Evaluation of the Metabochip Genotyping Array in African Americans and Implications for Fine Mapping of GWAS-Identified Loci: The PAGE Study

Steven Buyske, Ying Wu, Cara L. Carty, Iona Cheng, Themistocles L. Assimes, Logan Dumitrescu, Lucia A. Hindorff, Sabrina Mitchell, Jose Luis Ambite, Eric Boerwinkle, …
PloS one, Vol.7(4), pp.e35651-e35651
04/23/2012
DOI: 10.1371/journal.pone.0035651
PMCID: PMC3335090
PMID: 22539988
url
https://doi.org/10.1371/journal.pone.0035651View
Published (Version of record) Open Access

Abstract

The Metabochip is a custom genotyping array designed for replication and fine mapping of metabolic, cardiovascular, and anthropometric trait loci and includes low frequency variation content identified from the 1000 Genomes Project.

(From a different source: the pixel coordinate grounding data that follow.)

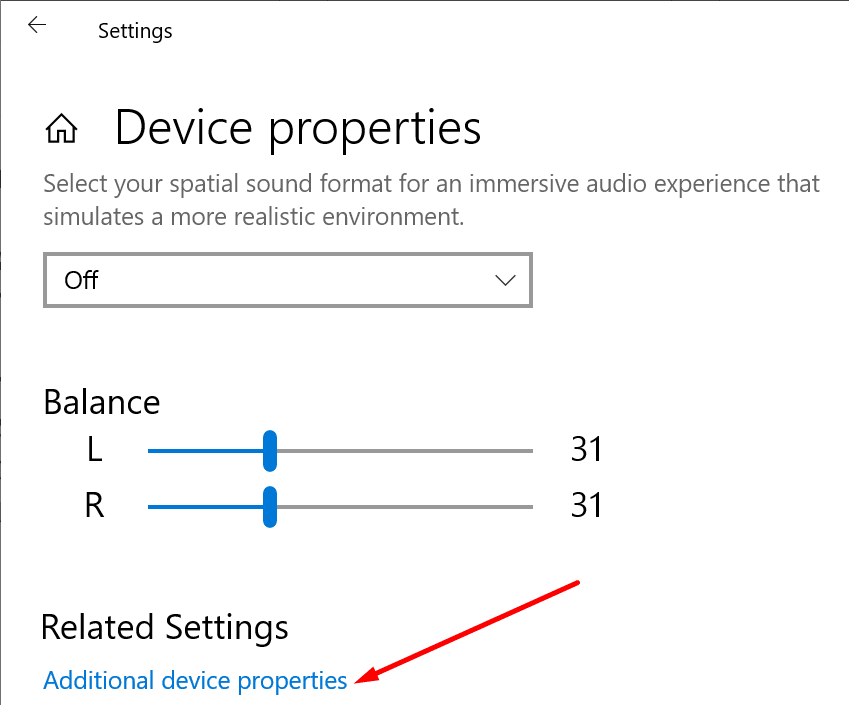Viewport: 849px width, 705px height.
Task: Click the Settings header label
Action: pyautogui.click(x=134, y=31)
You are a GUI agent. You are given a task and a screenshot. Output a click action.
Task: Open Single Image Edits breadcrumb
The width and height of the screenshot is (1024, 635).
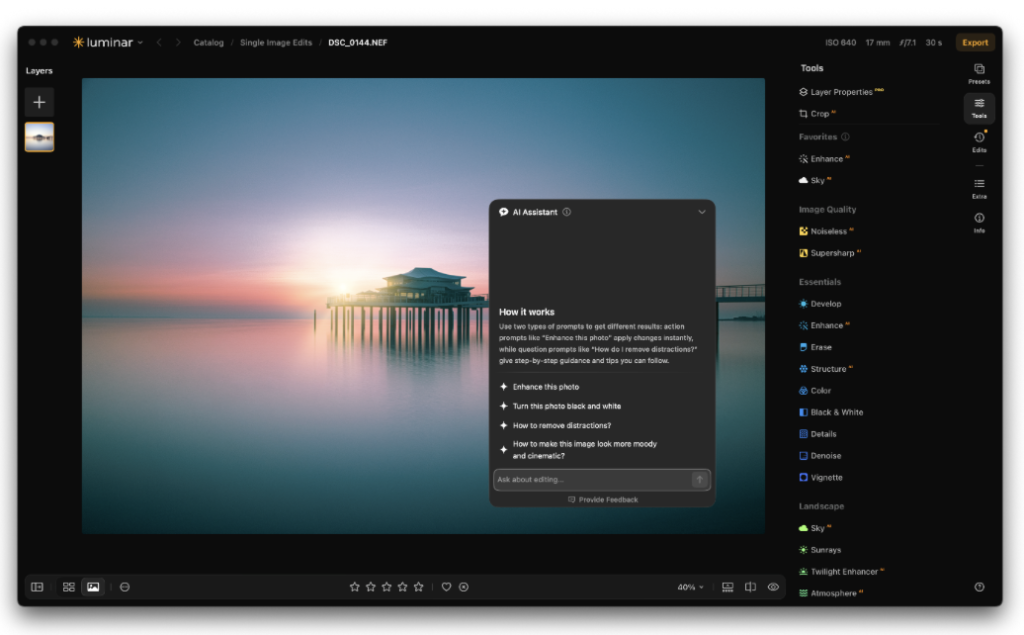(276, 42)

It has 196,725 SNPs concentrated in 257 genomic regions. We evaluated the Metabochip in 5,863 African Americans; 89% of all SNPs passed rigorous quality control with a call rate of 99.9%. Two examples illustrate the value of fine mapping with the Metabochip in African-ancestry populations. At CELSR2/PSRC1/SORT1, we found the strongest associated SNP for LDL-C to be rs12740374 (p = 3.5x10(-11)), a SNP indistinguishable from multiple SNPs in European ancestry samples due to high correlation. Its distinct signal supports functional studies elsewhere suggesting a causal role in LDL-C. At CETP we found rs17231520, with risk allele frequency 0.07 in African Americans, to be associated with HDL-C (p = 7.2x10(-36)). This variant is very rare in Europeans and not tagged in common GWAS arrays, but was identified as associated with HDL-C in African Americans in a single-gene study. Our results, one narrowing the risk interval and the other revealing an associated variant not found in Europeans, demonstrate the advantages of high-density genotyping of common and rare variation for fine mapping of trait loci in African American samples.